▸ **Problem description**:
Filter the entries, keeping every line with the word "agent".

:: Material supplied

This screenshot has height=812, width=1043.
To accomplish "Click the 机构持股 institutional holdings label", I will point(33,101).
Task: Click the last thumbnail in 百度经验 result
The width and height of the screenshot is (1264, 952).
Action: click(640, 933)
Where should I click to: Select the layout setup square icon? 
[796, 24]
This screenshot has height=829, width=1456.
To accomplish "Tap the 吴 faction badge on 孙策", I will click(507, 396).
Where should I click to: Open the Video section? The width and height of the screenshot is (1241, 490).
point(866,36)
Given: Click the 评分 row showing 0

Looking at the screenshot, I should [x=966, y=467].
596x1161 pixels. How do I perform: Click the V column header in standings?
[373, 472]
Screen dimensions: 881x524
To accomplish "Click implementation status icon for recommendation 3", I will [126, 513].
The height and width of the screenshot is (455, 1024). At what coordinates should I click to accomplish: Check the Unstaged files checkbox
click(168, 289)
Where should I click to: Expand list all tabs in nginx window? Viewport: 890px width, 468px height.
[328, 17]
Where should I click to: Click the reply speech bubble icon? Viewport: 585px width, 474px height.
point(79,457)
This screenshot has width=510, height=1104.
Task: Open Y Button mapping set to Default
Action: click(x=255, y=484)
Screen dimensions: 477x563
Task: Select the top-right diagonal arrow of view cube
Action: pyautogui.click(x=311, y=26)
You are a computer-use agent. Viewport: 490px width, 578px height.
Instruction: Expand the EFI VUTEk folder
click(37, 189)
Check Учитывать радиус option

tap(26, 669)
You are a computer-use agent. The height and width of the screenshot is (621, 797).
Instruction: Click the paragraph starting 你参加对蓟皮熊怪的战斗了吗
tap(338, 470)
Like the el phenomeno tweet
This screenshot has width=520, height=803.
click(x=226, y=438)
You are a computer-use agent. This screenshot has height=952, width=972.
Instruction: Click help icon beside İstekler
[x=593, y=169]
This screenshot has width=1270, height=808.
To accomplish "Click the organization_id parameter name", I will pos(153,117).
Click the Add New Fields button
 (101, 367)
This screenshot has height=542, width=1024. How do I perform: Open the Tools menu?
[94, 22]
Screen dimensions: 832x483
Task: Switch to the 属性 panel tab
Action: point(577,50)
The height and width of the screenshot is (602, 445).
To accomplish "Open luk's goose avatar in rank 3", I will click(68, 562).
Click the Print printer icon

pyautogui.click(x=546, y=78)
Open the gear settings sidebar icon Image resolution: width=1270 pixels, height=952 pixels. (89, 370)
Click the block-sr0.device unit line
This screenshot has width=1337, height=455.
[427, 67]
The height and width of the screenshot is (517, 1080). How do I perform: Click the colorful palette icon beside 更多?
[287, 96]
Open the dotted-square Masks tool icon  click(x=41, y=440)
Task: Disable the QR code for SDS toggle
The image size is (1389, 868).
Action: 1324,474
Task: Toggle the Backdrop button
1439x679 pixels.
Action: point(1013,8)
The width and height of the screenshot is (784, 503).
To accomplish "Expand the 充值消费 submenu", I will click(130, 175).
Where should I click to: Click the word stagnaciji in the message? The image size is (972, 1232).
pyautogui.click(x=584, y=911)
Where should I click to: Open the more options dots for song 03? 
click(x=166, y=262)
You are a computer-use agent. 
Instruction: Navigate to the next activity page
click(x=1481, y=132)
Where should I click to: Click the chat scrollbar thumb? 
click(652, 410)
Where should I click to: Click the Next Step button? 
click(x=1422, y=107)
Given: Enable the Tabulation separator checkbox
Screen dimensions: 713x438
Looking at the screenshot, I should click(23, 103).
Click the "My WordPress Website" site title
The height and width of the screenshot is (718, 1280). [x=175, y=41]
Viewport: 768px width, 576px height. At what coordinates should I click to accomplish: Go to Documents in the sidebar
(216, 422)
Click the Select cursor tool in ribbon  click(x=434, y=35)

::::

▸ **Task solution**:
You are a computer-use agent. Viewport: 490px width, 578px height.
You are a computer-use agent. The height and width of the screenshot is (621, 797).
You are a computer-use agent. This screenshot has height=952, width=972.
You are a computer-use agent. 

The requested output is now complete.